3

I want to add a new column to my data.table. This column should contain the min of two other columns of all rows that satisfy a certain condition. An example with a data.table looking like this:

library(data.table)
DT <- data.table(pattern=c("A", "A & B", "A & B & C", "A & C & D"),
                 value1=c(1, 2, 3, 4),
                 value2=c(5, 6, 7, 8)
)  

     pattern value1 value2
1:         A      1      5
2:     A & B      2      6
3: A & B & C      3      7
4: A & C & D      4      8

For every row x and every row i, where the pattern[x] is a sub-pattern of pattern[i] I want to perform a calculation like:

min((value1[i]-value1[x])/(value1[i]/value2[i]-value1[x]/value2[x]))

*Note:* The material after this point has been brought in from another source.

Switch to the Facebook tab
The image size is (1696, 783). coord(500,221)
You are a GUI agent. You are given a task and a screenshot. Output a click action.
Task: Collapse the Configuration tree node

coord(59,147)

Because the patterns have a similar order I am able to retrieve the sub-patterns using a regex and replacing the "&" by a wildcard ".*" and checking if it is not the pattern itself. Hence I am able use a for-loop on each row:

setkey(DT,pattern)
for(i in 1:nrow(DT)) {
  DT[i, foo:=DT[grepl(gsub("&",".*",DT[i]$pattern,fixed=TRUE),pattern) & DT[i]$pattern!=pattern, 
                ifelse(.N==0,
                       NA,
                       min((DT[i]$value1-value1)/(DT[i]$value1/DT[i]$value2-value1/value2)))]]
}

Unfortunately the dataset is rather large and the for-loop is horribly slow on this dataset. I hope somebody can help me with some data.table magic I don't know off to solve this issue. In essence my question is rather similar to this one, but the string-formatted patterns are given, hence I cannot use range joins.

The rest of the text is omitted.